• Written request
In the entries, replace "magnifier icon" with "magnifying glass icon" and change nothing else. Cover everything from the start of the entries down to the line containing "pos(1146,78)", and leave the pictures out of your answer.

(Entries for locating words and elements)
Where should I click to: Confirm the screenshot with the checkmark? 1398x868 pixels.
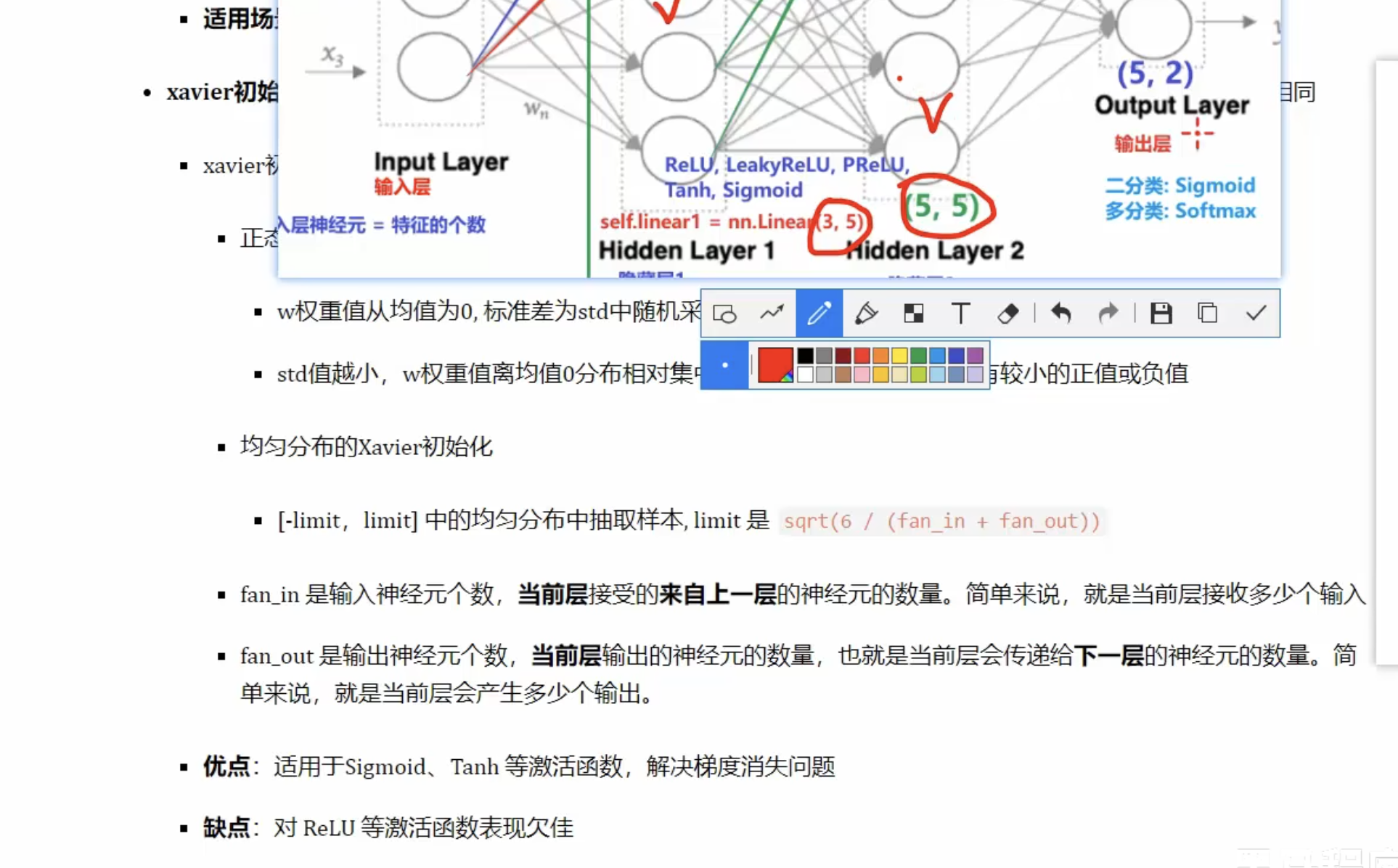tap(1256, 314)
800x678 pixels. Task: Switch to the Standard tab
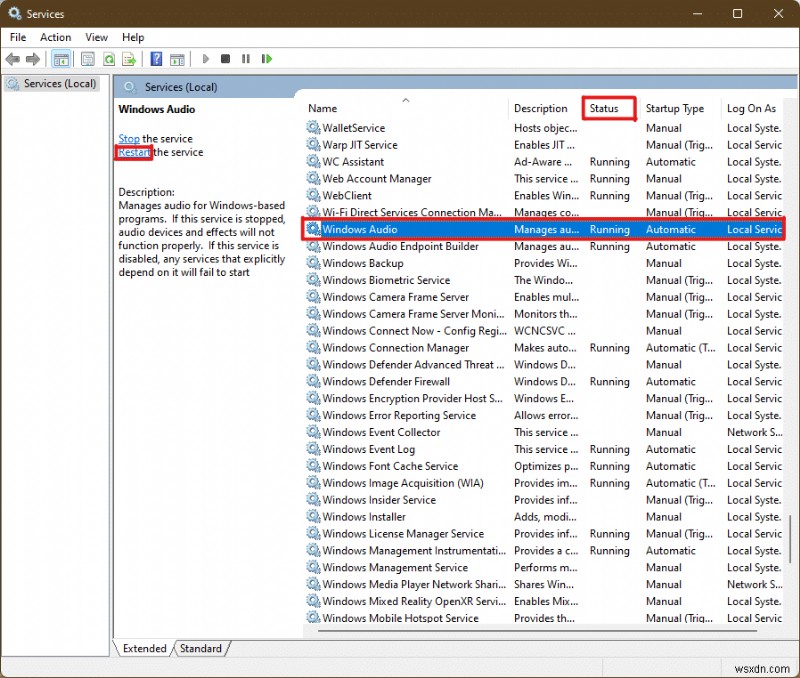coord(201,648)
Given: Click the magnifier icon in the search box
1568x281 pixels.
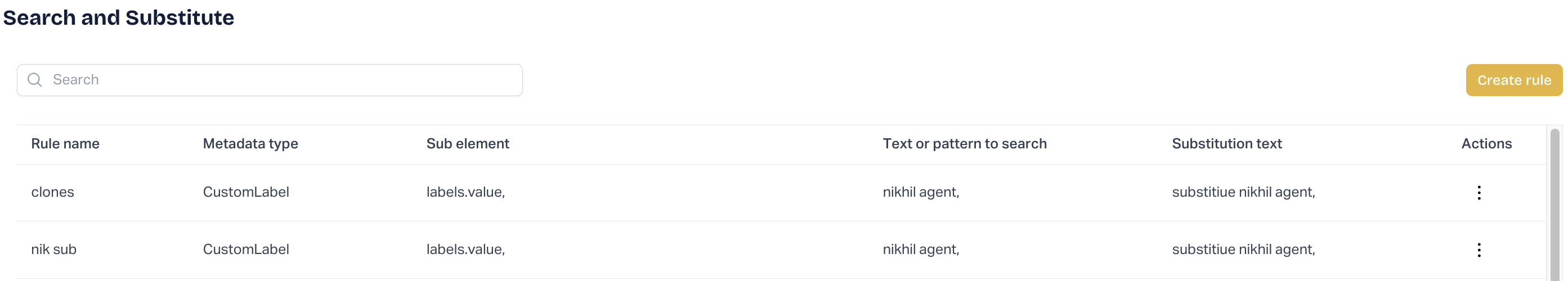Looking at the screenshot, I should [35, 80].
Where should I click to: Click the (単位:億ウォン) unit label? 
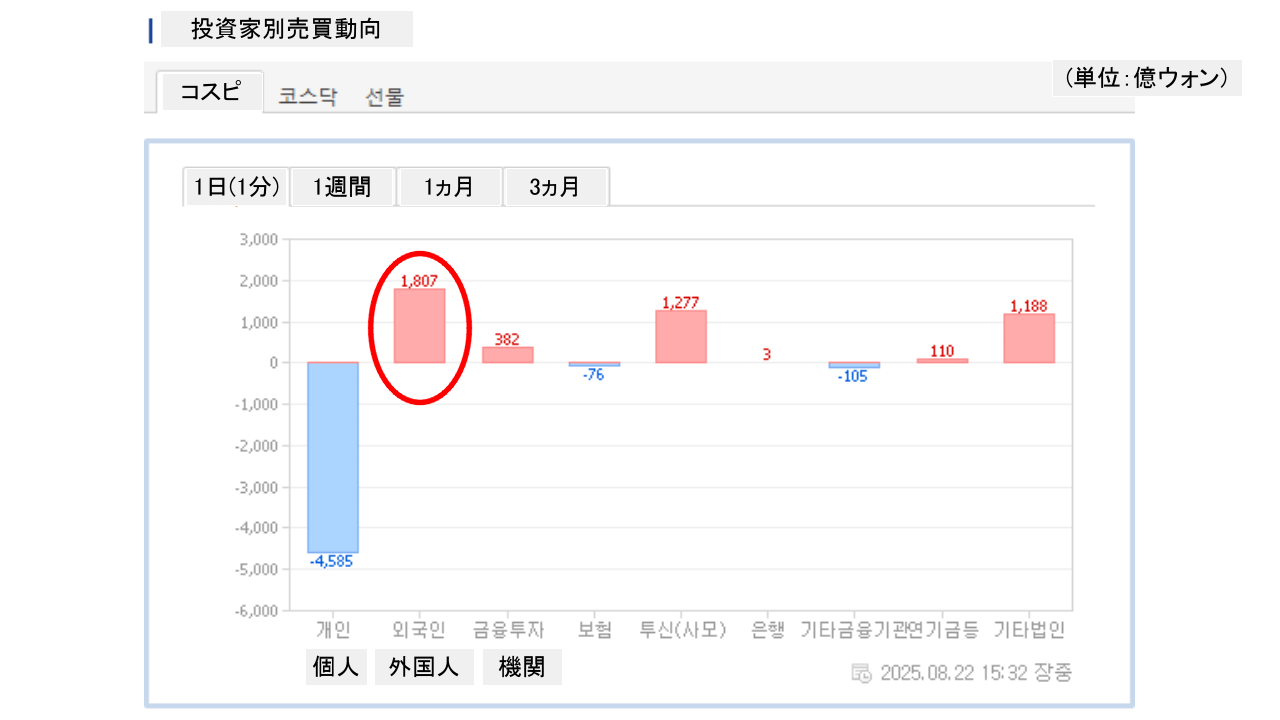pos(1146,78)
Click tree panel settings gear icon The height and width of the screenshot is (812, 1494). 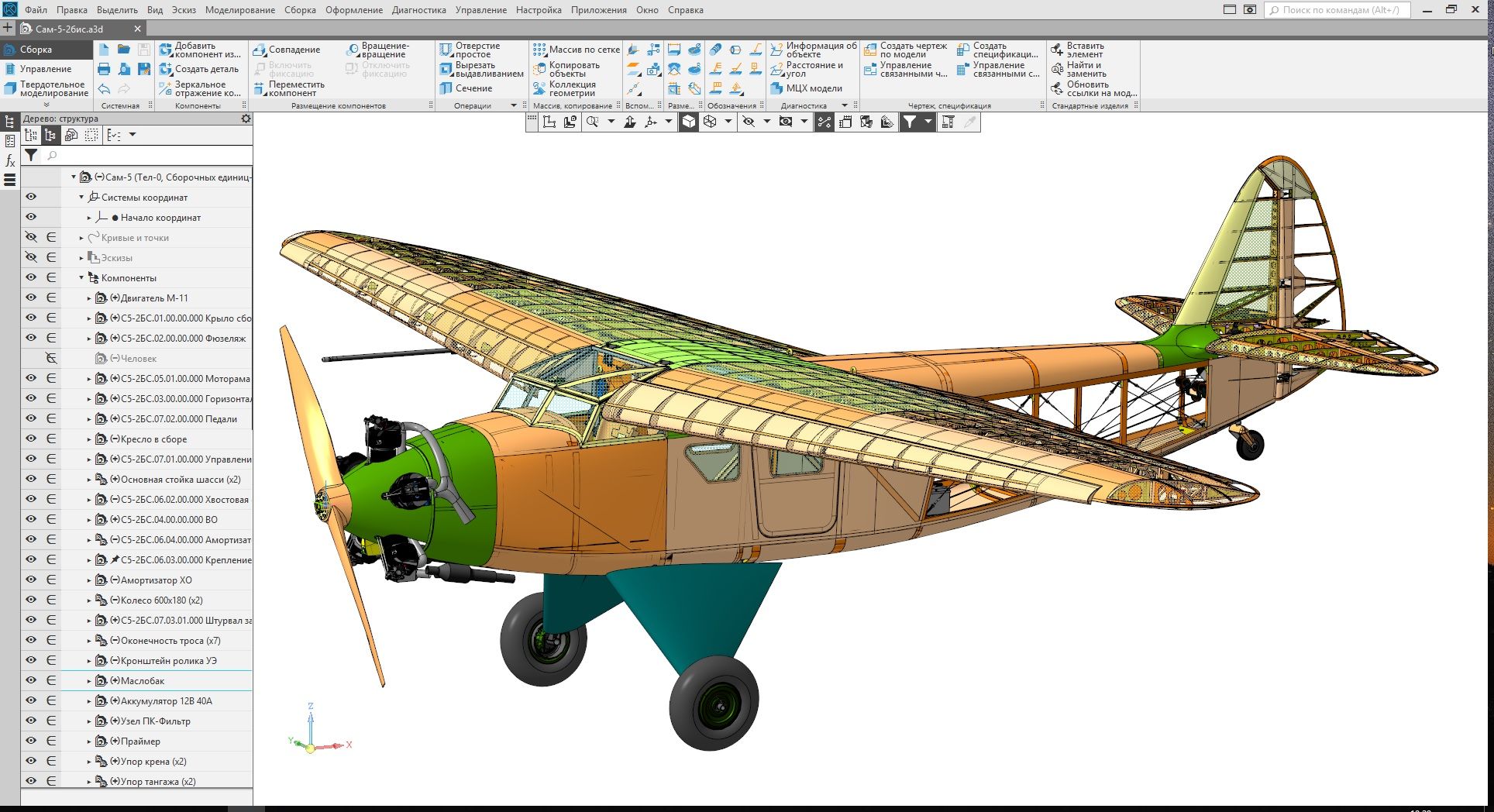point(246,119)
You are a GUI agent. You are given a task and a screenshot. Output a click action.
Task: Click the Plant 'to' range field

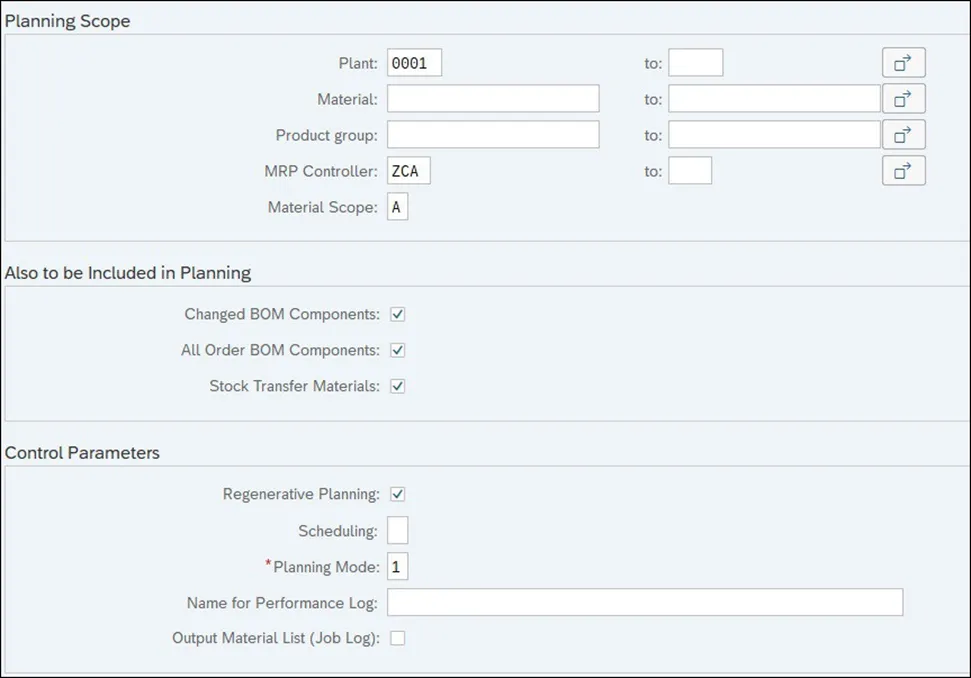coord(695,63)
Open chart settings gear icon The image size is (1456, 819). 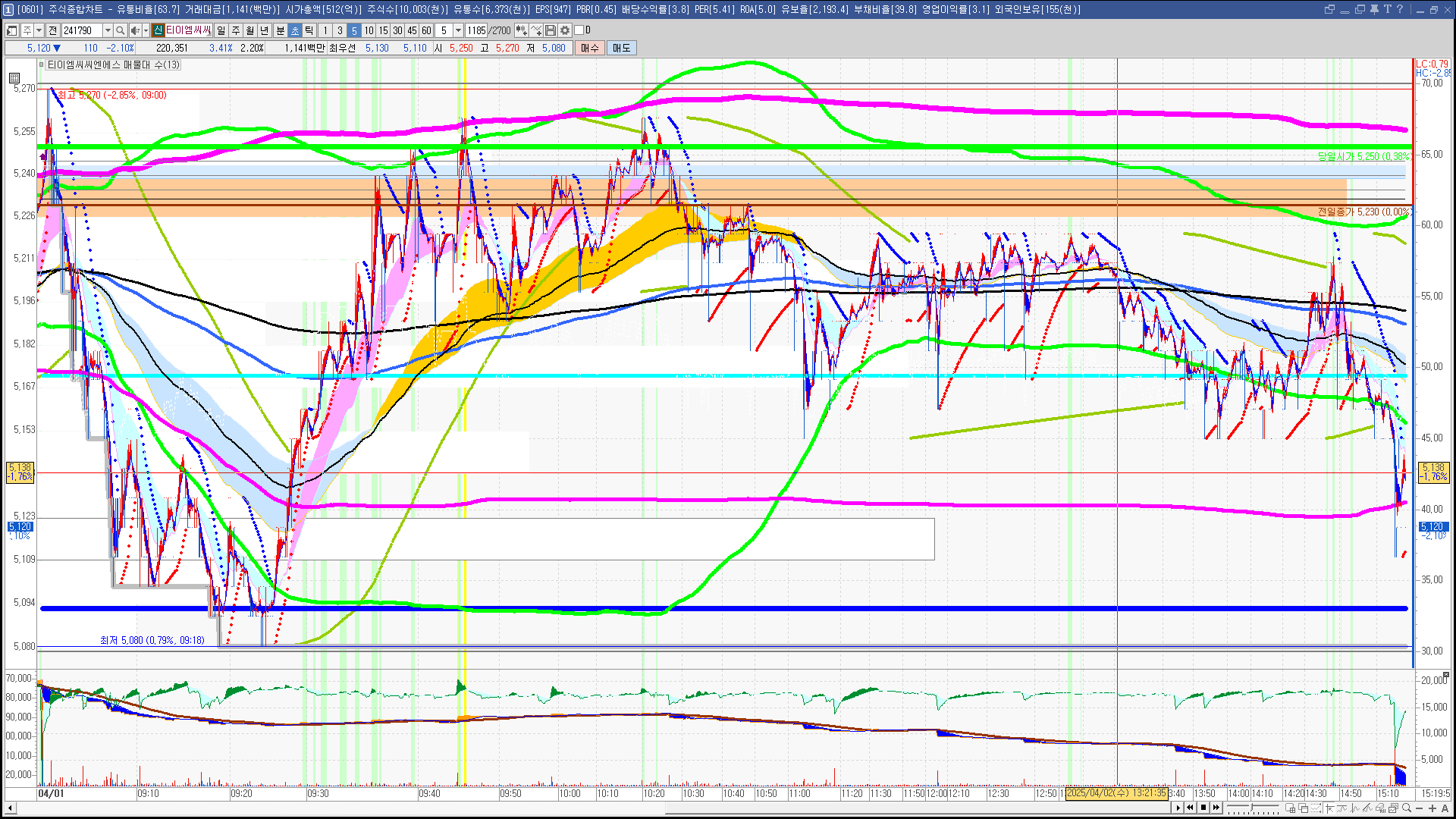(565, 30)
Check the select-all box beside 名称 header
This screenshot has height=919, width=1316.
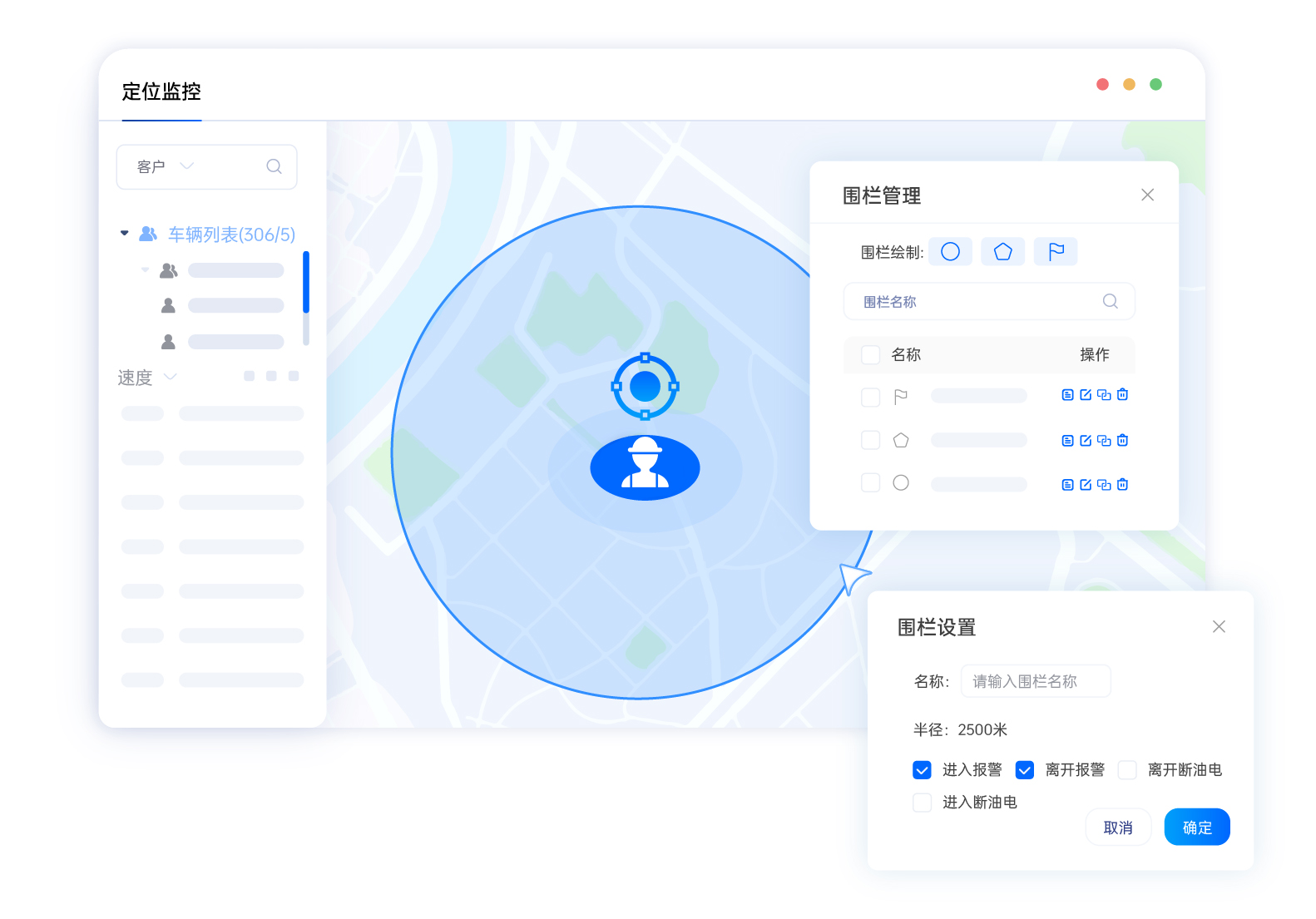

• Task output
Where should I click to: Confirm the screenshot with the checkmark? 1398x868 pixels.
tap(1256, 314)
800x678 pixels. Task: Switch to the Standard tab
coord(201,648)
Given: Click the magnifying glass icon in the search box
1568x281 pixels.
Looking at the screenshot, I should [35, 80].
Where should I click to: Click the (単位:億ウォン) unit label? 
pos(1146,78)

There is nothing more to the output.